((
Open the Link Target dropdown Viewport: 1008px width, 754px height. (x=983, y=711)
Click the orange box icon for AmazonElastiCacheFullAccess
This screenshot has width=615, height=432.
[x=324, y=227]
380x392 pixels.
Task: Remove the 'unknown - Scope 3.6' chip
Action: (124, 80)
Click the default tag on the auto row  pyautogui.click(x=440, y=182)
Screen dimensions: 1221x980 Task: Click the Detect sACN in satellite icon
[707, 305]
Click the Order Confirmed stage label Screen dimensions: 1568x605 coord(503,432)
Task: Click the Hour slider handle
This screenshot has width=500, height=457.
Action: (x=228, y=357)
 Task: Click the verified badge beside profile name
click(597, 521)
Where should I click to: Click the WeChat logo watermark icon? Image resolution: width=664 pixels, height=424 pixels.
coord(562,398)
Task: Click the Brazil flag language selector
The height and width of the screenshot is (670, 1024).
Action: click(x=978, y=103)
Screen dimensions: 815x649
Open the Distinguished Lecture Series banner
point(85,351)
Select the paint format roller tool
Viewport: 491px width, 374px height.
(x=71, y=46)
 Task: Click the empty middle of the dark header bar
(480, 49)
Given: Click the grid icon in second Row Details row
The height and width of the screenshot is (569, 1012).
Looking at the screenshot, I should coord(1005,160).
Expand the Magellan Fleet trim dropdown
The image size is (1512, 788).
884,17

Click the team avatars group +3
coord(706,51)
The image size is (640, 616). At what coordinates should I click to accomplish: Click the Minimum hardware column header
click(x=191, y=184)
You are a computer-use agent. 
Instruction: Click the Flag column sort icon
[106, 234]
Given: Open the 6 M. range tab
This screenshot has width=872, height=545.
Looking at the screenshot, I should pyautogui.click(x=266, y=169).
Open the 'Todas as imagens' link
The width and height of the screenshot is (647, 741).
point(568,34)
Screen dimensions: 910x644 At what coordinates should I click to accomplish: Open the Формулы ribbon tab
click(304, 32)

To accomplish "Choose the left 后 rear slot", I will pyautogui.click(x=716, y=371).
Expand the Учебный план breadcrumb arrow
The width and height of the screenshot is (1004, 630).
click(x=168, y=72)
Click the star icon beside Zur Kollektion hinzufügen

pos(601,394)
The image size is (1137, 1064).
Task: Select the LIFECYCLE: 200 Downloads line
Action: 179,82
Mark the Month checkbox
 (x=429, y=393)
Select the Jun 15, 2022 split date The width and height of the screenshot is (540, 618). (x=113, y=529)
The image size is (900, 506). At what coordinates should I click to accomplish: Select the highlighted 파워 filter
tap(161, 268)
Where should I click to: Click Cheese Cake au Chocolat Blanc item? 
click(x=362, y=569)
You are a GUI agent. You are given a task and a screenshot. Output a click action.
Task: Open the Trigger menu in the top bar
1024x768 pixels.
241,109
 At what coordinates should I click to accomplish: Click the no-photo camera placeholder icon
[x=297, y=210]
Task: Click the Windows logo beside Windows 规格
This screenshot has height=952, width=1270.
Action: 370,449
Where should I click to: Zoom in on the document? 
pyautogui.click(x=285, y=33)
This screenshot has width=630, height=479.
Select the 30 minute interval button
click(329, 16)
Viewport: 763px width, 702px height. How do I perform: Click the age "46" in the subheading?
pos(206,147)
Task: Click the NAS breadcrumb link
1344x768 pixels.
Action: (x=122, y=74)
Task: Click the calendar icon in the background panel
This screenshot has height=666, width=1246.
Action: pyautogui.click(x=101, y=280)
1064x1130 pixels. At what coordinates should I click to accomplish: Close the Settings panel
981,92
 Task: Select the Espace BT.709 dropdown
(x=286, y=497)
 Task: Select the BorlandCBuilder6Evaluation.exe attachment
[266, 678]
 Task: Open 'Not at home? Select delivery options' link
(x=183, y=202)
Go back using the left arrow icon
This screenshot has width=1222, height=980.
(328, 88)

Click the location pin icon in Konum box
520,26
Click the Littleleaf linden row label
))
TASK OBJECTIVE | Every single line in the records above must be written out exactly.

SOLVED EXERCISE |
Open the Link Target dropdown Viewport: 1008px width, 754px height. (x=983, y=711)
Click the orange box icon for AmazonElastiCacheFullAccess
This screenshot has width=615, height=432.
[x=324, y=227]
380x392 pixels.
Task: Remove the 'unknown - Scope 3.6' chip
Action: (124, 80)
Click the default tag on the auto row  pyautogui.click(x=440, y=182)
Screen dimensions: 1221x980 Task: Click the Detect sACN in satellite icon
[707, 305]
Click the Order Confirmed stage label Screen dimensions: 1568x605 coord(503,432)
Task: Click the Hour slider handle
This screenshot has width=500, height=457.
Action: (x=228, y=357)
 Task: Click the verified badge beside profile name
click(597, 521)
Where should I click to: Click the WeChat logo watermark icon? Image resolution: width=664 pixels, height=424 pixels.
coord(562,398)
Task: Click the Brazil flag language selector
The height and width of the screenshot is (670, 1024).
Action: click(x=978, y=103)
Screen dimensions: 815x649
Open the Distinguished Lecture Series banner
point(85,351)
Select the paint format roller tool
Viewport: 491px width, 374px height.
(x=71, y=46)
 Task: Click the empty middle of the dark header bar
(480, 49)
Given: Click the grid icon in second Row Details row
The height and width of the screenshot is (569, 1012).
Looking at the screenshot, I should coord(1005,160).
Expand the Magellan Fleet trim dropdown
The image size is (1512, 788).
884,17

Click the team avatars group +3
coord(706,51)
The image size is (640, 616). At what coordinates should I click to accomplish: Click the Minimum hardware column header
click(x=191, y=184)
You are a computer-use agent. 
Instruction: Click the Flag column sort icon
[106, 234]
Given: Open the 6 M. range tab
This screenshot has width=872, height=545.
Looking at the screenshot, I should pyautogui.click(x=266, y=169).
Open the 'Todas as imagens' link
The width and height of the screenshot is (647, 741).
point(568,34)
Screen dimensions: 910x644 At what coordinates should I click to accomplish: Open the Формулы ribbon tab
click(304, 32)

To accomplish "Choose the left 后 rear slot", I will pyautogui.click(x=716, y=371).
Expand the Учебный план breadcrumb arrow
The width and height of the screenshot is (1004, 630).
click(x=168, y=72)
Click the star icon beside Zur Kollektion hinzufügen

pos(601,394)
The image size is (1137, 1064).
Task: Select the LIFECYCLE: 200 Downloads line
Action: 179,82
Mark the Month checkbox
 (x=429, y=393)
Select the Jun 15, 2022 split date The width and height of the screenshot is (540, 618). (x=113, y=529)
The image size is (900, 506). At what coordinates should I click to accomplish: Select the highlighted 파워 filter
tap(161, 268)
Where should I click to: Click Cheese Cake au Chocolat Blanc item? 
click(x=362, y=569)
You are a GUI agent. You are given a task and a screenshot. Output a click action.
Task: Open the Trigger menu in the top bar
1024x768 pixels.
241,109
 At what coordinates should I click to accomplish: Click the no-photo camera placeholder icon
[x=297, y=210]
Task: Click the Windows logo beside Windows 规格
This screenshot has height=952, width=1270.
Action: 370,449
Where should I click to: Zoom in on the document? 
pyautogui.click(x=285, y=33)
This screenshot has width=630, height=479.
Select the 30 minute interval button
click(329, 16)
Viewport: 763px width, 702px height. How do I perform: Click the age "46" in the subheading?
pos(206,147)
Task: Click the NAS breadcrumb link
1344x768 pixels.
Action: (x=122, y=74)
Task: Click the calendar icon in the background panel
This screenshot has height=666, width=1246.
Action: pyautogui.click(x=101, y=280)
1064x1130 pixels. At what coordinates should I click to accomplish: Close the Settings panel
981,92
 Task: Select the Espace BT.709 dropdown
(x=286, y=497)
 Task: Select the BorlandCBuilder6Evaluation.exe attachment
[266, 678]
 Task: Open 'Not at home? Select delivery options' link
(x=183, y=202)
Go back using the left arrow icon
This screenshot has width=1222, height=980.
(328, 88)

Click the location pin icon in Konum box
520,26
Click the Littleleaf linden row label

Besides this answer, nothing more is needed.